Dix mois plus tard, Salto se fait toujours attendre. C'est qu'avant de pouvoir lancer leur plateforme, France Télévisions, TF1 et M6 doivent en effet attendre l'accord des autorités de régulation du secteur pour savoir si la création d'une telle structure est conforme ou non aux règles anti-concentration. Et le temps de ces administrations n'est visiblement pas celui des médias. Alors que Netflix a annoncé en février dernier avoir passé la barre des cinq millions d'abonnés dans l'Hexagone, la commission européenne consultée par le triumvirat vient seulement de renvoyer, le 18 mars dernier, le dossier à l'Autorité de la concurrence, considérant qu'elle était "la mieux placée pour étudier cette opération".
La lenteur de décision de l'Union européenne n'a pas manqué de provoquer l'agacement de Delphine Ernotte. "Ca me rend dingue", a ainsi publiquement commenté hier la présidente de France Télévisions au festival Séries Mania de Lilles, selon des propos rapportés par le site "Numerama". Et de regretter, fidèle à son franc-parler : "L'autorité européenne a quand même mis 6 mois à dire que c'était finalement à l'autorité française de se prononcer... En attendant, Netflix a gagné quoi ? Environ 1 million d'abonnés ?".
Egalement de passage à Lille hier, Gilles Pélisson a pour sa part révélé que Salto serait géré techniquement "par les équipes de M6". "Ils ont une équipe de 150 personnes à Lyon", a souligné le patron du groupe TF1, affirmant qu'il s'agissait d'une "marque de confiance" de la part de TF1 et France Télévisions.
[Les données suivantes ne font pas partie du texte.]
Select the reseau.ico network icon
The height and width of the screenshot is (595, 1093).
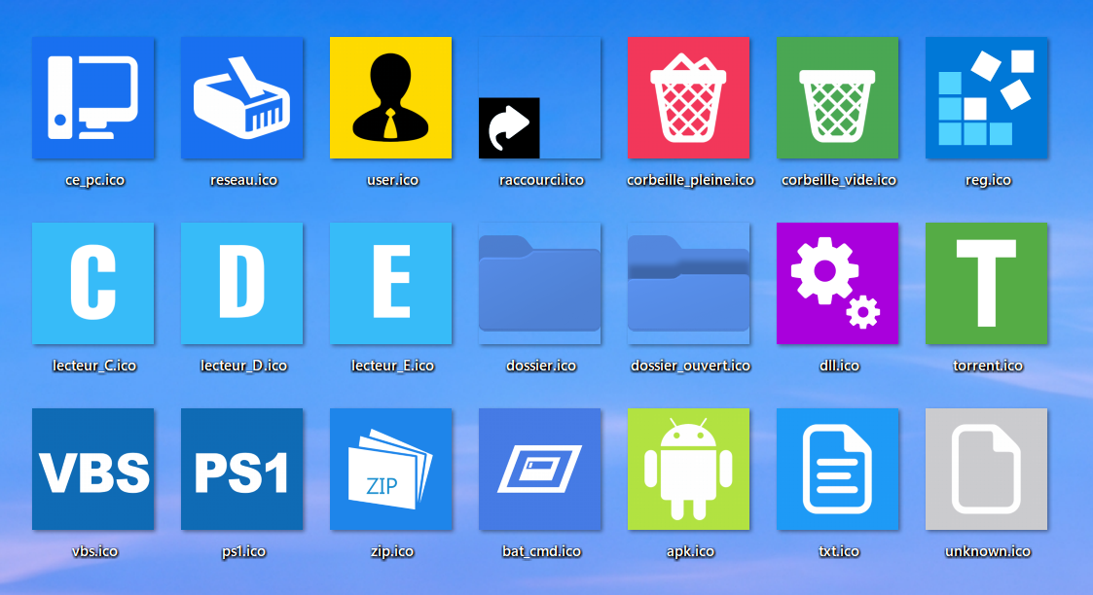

Cette même semaine, son groupe a par ailleurs annoncé la signature d'un partenariat avec Netflix concernant sa série évènement baptisé "Le Bazar de la charité". Concrètement, la plateforme de Reed Hastings récupèrera les droits SVOD de la fiction dans le monde entier, dont la France, pour une durée de quatre ans à J+7 après la diffusion sur TF1. En échange, Netflix apportera une participation conséquente au financement de cette série à gros budget. Un deal sans doute gagnant pour TF1, mais qui nourrit d'un contenu prometteur une plateforme que le groupe de Gilles Pelisson prétend pourtant contrer en France avec Salto. De l'art de tenir deux fers au feu.